In a dimly lit Manhattan hotel ballroom earlier this year, a panel of leading psychiatrists gathered for a keynote Q&A. The audience was a sea of grays and navys, conference lanyards slung over shoulders like ID tags on soldiers. The moderator, himself a therapist turned executive coach, posed a quiet, disarming question:

“How many of your patients would you say you’ve healed?”

There was a pause. The kind that leaks discomfort. One doctor chuckled nervously. Another shifted in her seat. No one raised a hand. This wasn’t a gotcha moment. It was a mirror.

Psychiatry, born in Freud’s study and institutionalized in America’s medical-industrial complex, was never promised as a cure. Its goal has long been containment. Stabilization. Some relief. It gives language to the things we can’t say to our spouses, our shareholders, or ourselves. But healing? That word belongs to shamans and saints.

And yet, the question stuck with me. Not because it indicted psychiatry. But because it exposed a hidden ceiling: a profession capable of so much more than mere damage control.

In the show Billions, this ceiling is shattered by Wendy Rhoades, the steely, Ivy League-educated in-house performance coach at Axe Capital. She’s not a therapist in the conventional sense. She doesn’t coddle. She reprograms. She weaponizes. She engineers winners.

Wendy’s role is fictional, but her impact on real-world professionals is very real. For years, CEOs, fund managers, elite athletes, and elite operators have relied on “advisors” and “coaches” who were, at their core, trained in psychiatry or psychology.
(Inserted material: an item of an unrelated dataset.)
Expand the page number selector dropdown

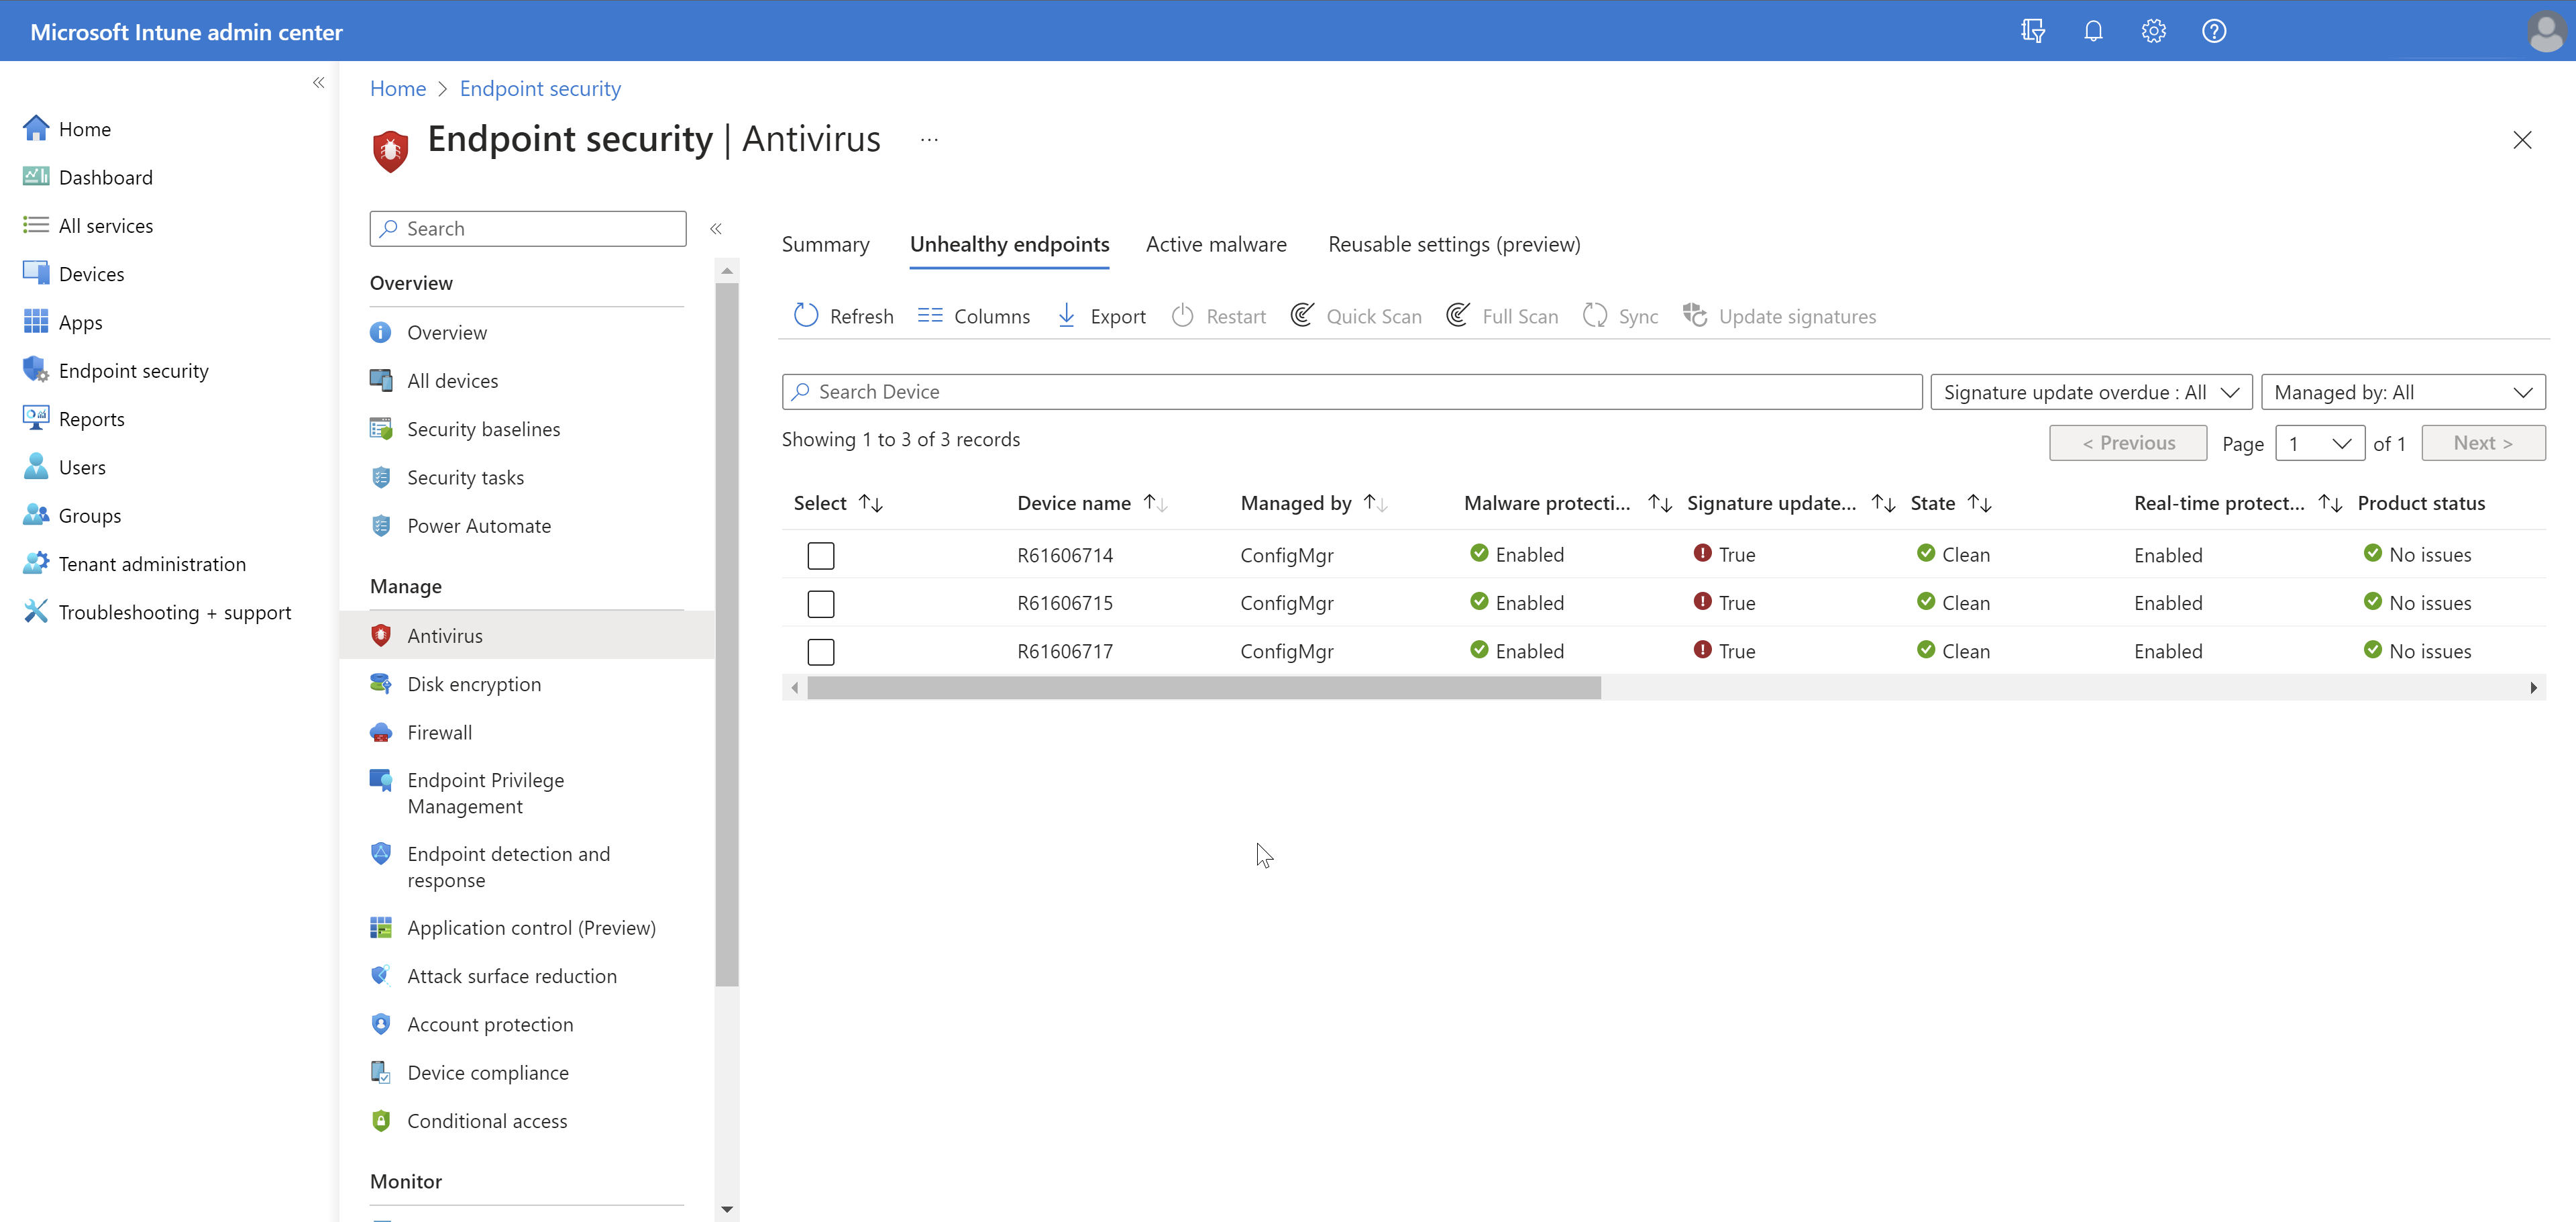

They simply moved beyond the couch and into the command room.

And maybe that’s exactly where psychiatry belongs now.

Not in the shadows of clinical diagnosis, but in the sunlight of corporate performance.

We’re Not Sick, Just Not Tuned

Mental health is no longer taboo. That battle, thankfully, has been fought and won. Today, it’s common, admirable, even, for founders and executives to speak openly about their therapy journeys, their depression, their burnout.

And yet, despite this cultural enlightenment, the statistics are damning. According to the World Health Organization, depression is now the leading cause of disability worldwide. Anxiety disorders are surging, particularly among high-achieving millennials and Gen Z leaders. Prescription medication use has never been higher.

Some argue this means we’re finally addressing long-ignored issues. Others quietly wonder: if so many people are in therapy, why does everyone still feel so broken?

But here’s a less cynical take:

Maybe most of us aren’t broken at all.

Maybe most of us are high-functioning but misaligned. And what we actually need is a system that doesn’t just treat dysfunction, but cultivates optimization.

A New Psychiatric Mandate

Imagine this: every high-performance organization, hedge funds, tech startups, elite law firms, has an on-site psychiatrist. Not a therapist you’re referred to after a breakdown, but a performance partner you see weekly, by design.

Not because you're struggling. But because you're striving.